Montgomery County initiated one of the earliest and most successful TDR programs many years ago. Virginia only recently amended its state code to authorize such programs. Arlington County was the first jurisdiction in Virginia to use new state enabling authority to develop TDR guidelines. Unfortunately, Arlington’s system seems to miss the point.

A TDR system is not the right tool to use where the jurisdiction merely wants additional density on a receiving parcel. If that’s the case, they should simply increase the by-right density or height available on that site. Instead, TDRs are most useful when the locality wants to protect the sending parcel in its current form.

Unfortunately, when the Arlington Board discussed the new TDR proposal in November, nearly all of the discussion focused on the wrong point. Currently, while nearly every zoning district in Arlington maintains a height restriction, the Board can raise it where the “community benefits”, like affordable dwellings or historic preservation, outweigh community costs. Any developer who cares about his bottom line will take advantage of the cheapest option to achieve the density he wants. If including affordable dwelling units or contributing to a public arts fund is cheaper and easier than buying density from a nearby parcel, that’s what he’ll do.

Meanwhile, this overlooks the small-time landowner in the county with an historic resource on his hands. Unless someone can offer him cash to buy his on-site density, he might simply knock down his historic building to construct a condo project. To avoid this type of destruction, he needs to be able to sell his density to a developer who can use it somewhere, and get at least as much money as he could by redeveloping his property.

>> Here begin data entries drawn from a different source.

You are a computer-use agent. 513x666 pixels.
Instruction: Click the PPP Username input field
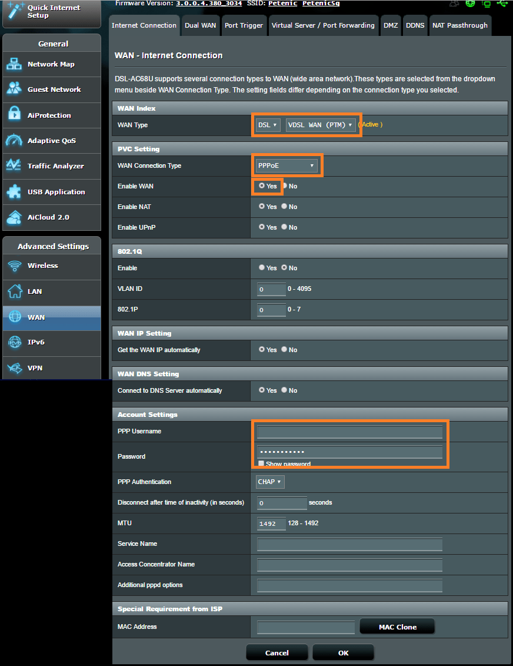349,432
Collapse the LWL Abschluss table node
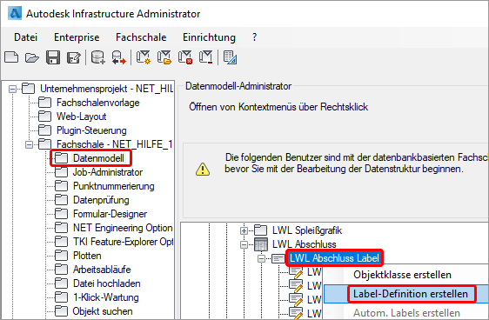 pyautogui.click(x=244, y=245)
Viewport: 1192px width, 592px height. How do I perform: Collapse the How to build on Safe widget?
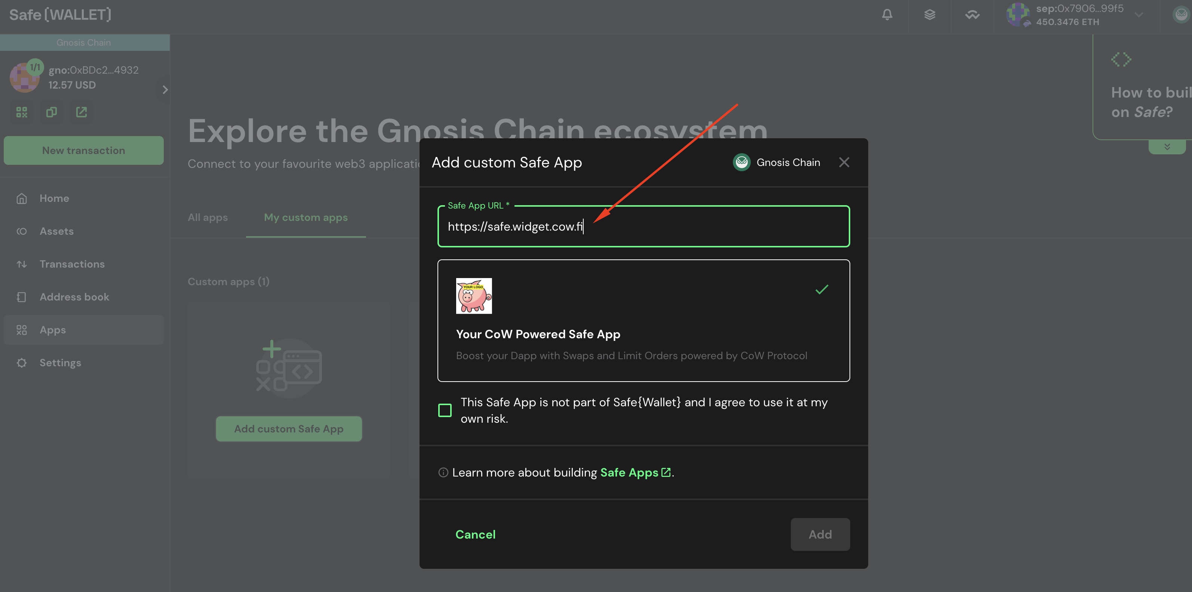[x=1167, y=147]
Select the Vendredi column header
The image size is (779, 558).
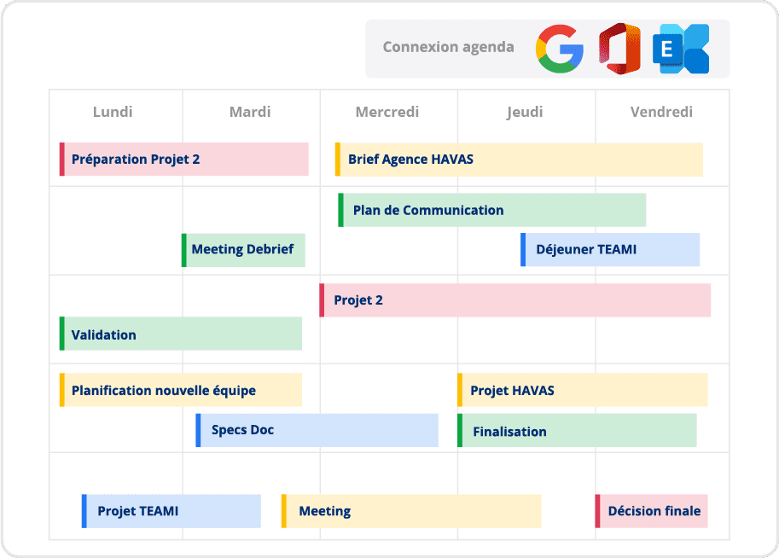click(x=661, y=112)
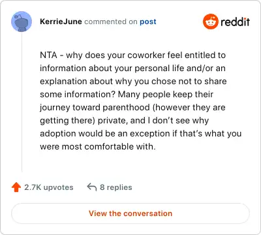Click the comment text starting 'NTA - why'
261x235 pixels.
[x=141, y=101]
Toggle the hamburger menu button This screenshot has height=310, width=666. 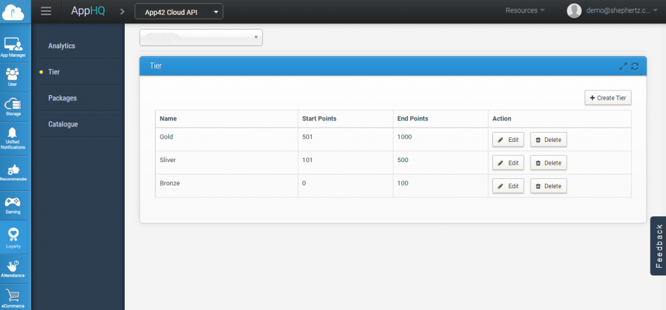point(46,11)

One ideal place for this extra density is Rosslyn. It’s the tallest and most dense section of the County, with arguably the best transportation infrastructure in the region. But Rosslyn has an absolute 10.0 Floor-Area Ratio cap, which Arlington’s Board has no discretion to increase without changing to the underlying zoning, even if the excess would only be density transferred from elsewhere. And, any transfer of density needs to be approved, project-by-project, by the Arlington Board, depriving sellers of the confidence that they could sell their development rights.

If a developer can attain a 10.0 maximum FAR in Rosslyn merely from contributing to County “community benefits” funds, and he can’t exceed 10.0 FAR through TDRs, why would he go through the expensive and time-consuming proposition of locating and buying density from our historic resource owner? Arlington should borrow some of the strengths of other programs. It’s unclear whether the Virginia Code authorizes TDR banks right now, but the current arrangement has left the program virtually unused.

In the future, it would also be great if the program could allow transfers not only within Arlington, but from more rural parts of the region into Arlington. Of course, to make that work, counties would have to work out ways to handle shifting the tax and density burden between counties. But such a system would really let Virginia use TDRs to protect its rural land, as Montgomery has done between its Agricultural Reserve and urbanizing downcounty communities.

Joey Katzen is an entrepreneur and attorney who previously lived in Arlington, Virginia.  A native of the Commonwealth, he hopes our public and private sectors can work together to continue transforming each of our neighborhoods into attractive places we can be proud of.